Der Schlüssel zum Erfolg liegt hier in unserem Produkt selbst. Die Menschen fahren Bahn, um möglichst schnell, komfortabel und zu einem guten Preis an ihr Ziel zu gelangen. Genau hier müssen wir in allen Bereichen ansetzen und uns weiter verbessern. Konkret werden wir das W-LAN weiter verbessern und mehr Sprinter einsetzen, um Verbindungen schneller zu machen. Wir werden auch die Taktung auf vielen Strecken erhöhen. Und wir werden den Komfort für Eltern mit Kindern ausbauen, indem wir mehr Familienabteile schaffen.

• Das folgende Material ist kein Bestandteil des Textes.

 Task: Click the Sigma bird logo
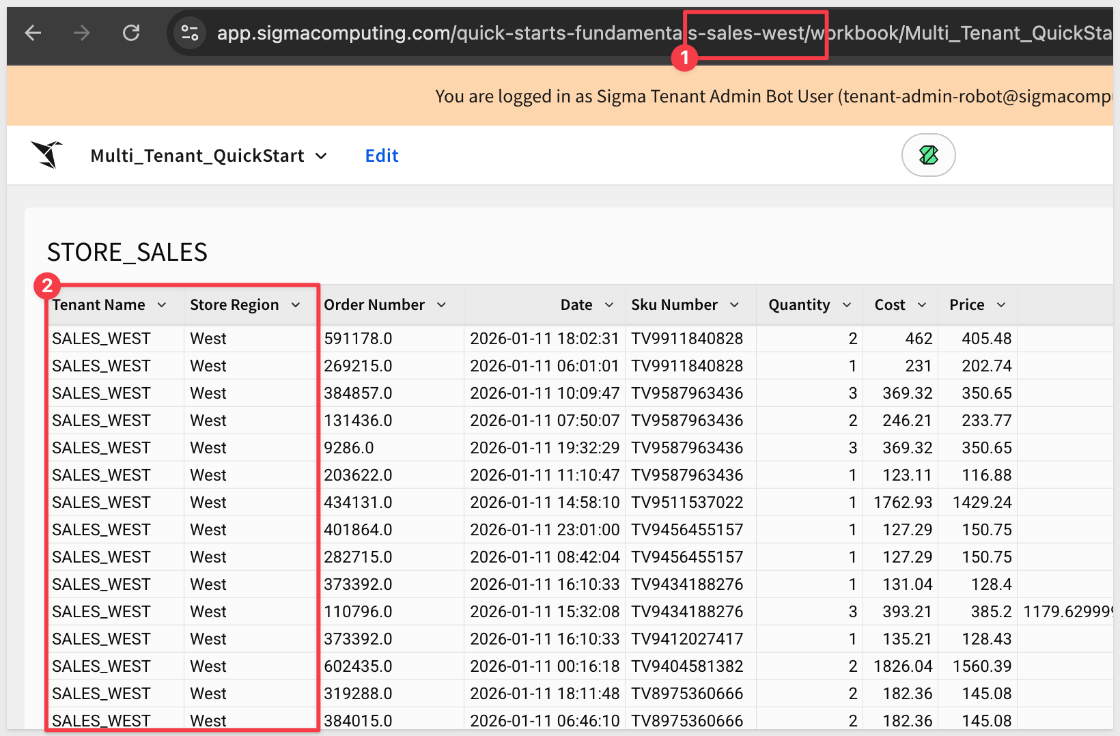(x=47, y=155)
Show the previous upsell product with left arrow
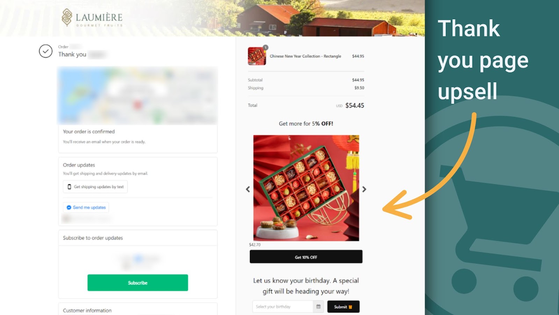559x315 pixels. pos(248,189)
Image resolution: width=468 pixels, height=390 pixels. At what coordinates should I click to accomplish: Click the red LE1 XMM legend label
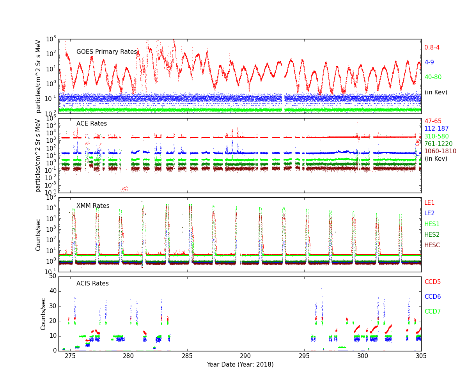[x=429, y=203]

Dazu werden wir die Zahl günstiger Tickets hochhalten und uns verstärkt um die Anschlussmobilität  kümmern. Der Gast muss wahrnehmen, dass unsere Angebote und die Mobilitätsangeboten am Zielort ihm eine bequeme Mobilität während seiner gesamten Reise sichern.  Viele Regionen haben bereits sehr attraktive Mobilitätsangebote, bieten oft sogar eine kostenlose Mobilität auf Gästekarte an. Das müssen wir gemeinsam ausbauen und an den Gast kommunizieren.

 

Ein weiteres wichtiges Thema ist Nachhaltigkeit, welches Bahn und Regionen gleichermaßen beschäftigt. Welchen Beitrag können Städte und Tourismusregionen für mehr klimafreundliche Bahnreisen leisten?

Nachhaltigkeit und Klimaschutz sind zentrale Themen bei der Bahn. Im Fernverkehr fahren wir mit 100 Prozent Ökostrom. Heißt, wenn jemand mit dem ICE seine Zieldestination erreicht, dann reist er CO2-neutral. Das ist in der Kommunikation in Richtung bewusster Gäste ein wichtiges Argument. Das sollten wir gemeinsam mit den LMOs/DMOs und Städten künftig noch viel stärker betonen. Aber Nachhaltigkeit allein ist nicht der ausschlaggebende Punkt, warum sich ein Gast für die Bahn entscheidet. Komfort, Preis und Reisezeit müssen stimmen. An diesen Leistungswerten müssen wir als DB weiterarbeiten.  Und das werden wir!